Just Seems to Be Residing in an Upstairs Room
An example of a "flash fiction" form of short story. I expanded upon a passage suppled me by the funeral home and produced what could be the prologue to a longer short story.
The passage below in italics is something I recently ran across that puts this first anniversary of Pam's death, Saturday, into an interesting perspective. It almost makes her passing a bit more tolerable and easier to accept. The section that follows below it is something I thought of that maybe could only happen in my mind. Admittedly, that's the way I think sometimes. Either way, life has many surprises.
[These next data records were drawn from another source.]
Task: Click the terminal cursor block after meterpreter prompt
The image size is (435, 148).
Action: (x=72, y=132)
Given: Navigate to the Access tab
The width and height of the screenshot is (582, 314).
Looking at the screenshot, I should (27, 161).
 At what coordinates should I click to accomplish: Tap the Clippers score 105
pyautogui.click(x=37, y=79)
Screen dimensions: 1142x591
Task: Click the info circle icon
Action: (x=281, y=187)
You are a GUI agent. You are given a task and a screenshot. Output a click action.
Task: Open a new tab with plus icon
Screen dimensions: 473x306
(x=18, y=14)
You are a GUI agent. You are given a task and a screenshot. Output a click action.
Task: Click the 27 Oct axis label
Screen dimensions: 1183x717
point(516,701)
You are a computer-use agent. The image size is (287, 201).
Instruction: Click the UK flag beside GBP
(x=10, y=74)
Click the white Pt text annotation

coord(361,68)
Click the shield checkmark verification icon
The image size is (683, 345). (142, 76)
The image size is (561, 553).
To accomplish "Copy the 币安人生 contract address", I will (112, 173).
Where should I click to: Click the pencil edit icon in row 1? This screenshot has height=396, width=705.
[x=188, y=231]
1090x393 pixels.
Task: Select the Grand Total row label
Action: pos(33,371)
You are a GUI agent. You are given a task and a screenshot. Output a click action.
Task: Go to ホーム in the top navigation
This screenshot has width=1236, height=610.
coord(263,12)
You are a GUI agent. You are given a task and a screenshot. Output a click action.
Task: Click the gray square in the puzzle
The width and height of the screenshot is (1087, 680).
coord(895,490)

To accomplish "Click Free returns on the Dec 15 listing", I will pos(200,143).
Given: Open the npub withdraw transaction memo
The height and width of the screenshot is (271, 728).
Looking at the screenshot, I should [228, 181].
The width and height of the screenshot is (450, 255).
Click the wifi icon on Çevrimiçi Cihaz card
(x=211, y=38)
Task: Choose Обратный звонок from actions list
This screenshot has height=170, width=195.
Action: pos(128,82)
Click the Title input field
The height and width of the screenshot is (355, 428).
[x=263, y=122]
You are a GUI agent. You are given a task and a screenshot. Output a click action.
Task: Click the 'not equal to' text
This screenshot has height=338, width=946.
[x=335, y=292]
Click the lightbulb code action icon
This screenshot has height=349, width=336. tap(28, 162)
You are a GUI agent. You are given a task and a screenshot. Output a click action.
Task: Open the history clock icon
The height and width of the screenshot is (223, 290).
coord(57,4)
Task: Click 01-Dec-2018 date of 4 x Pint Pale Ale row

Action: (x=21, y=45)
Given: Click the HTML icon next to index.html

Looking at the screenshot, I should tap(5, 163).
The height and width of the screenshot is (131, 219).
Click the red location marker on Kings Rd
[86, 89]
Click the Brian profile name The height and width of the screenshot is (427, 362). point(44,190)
So, too, it may seem does death.
Death is nothing at all. It does not count. I have only slipped away into the next room. Nothing has happened. Everything remains exactly as it was. I am I, and you are you, and the old life that we lived so fondly together is untouched, unchanged. Whatever we were to each other, that we are still.
Call me by the old familiar name. Speak of me in the easy way which you always used. Put no difference into your tone. Wear no forced air of solemnity or sorrow. Laugh as we always laughed at the little jokes that we enjoyed together.
Play, smile, think of me, pray for me. Let my name be ever the household word that it always was. Let it be spoken without an effort, without the ghost of a shadow upon it. Life means all that it ever meant. It is the same as it ever was.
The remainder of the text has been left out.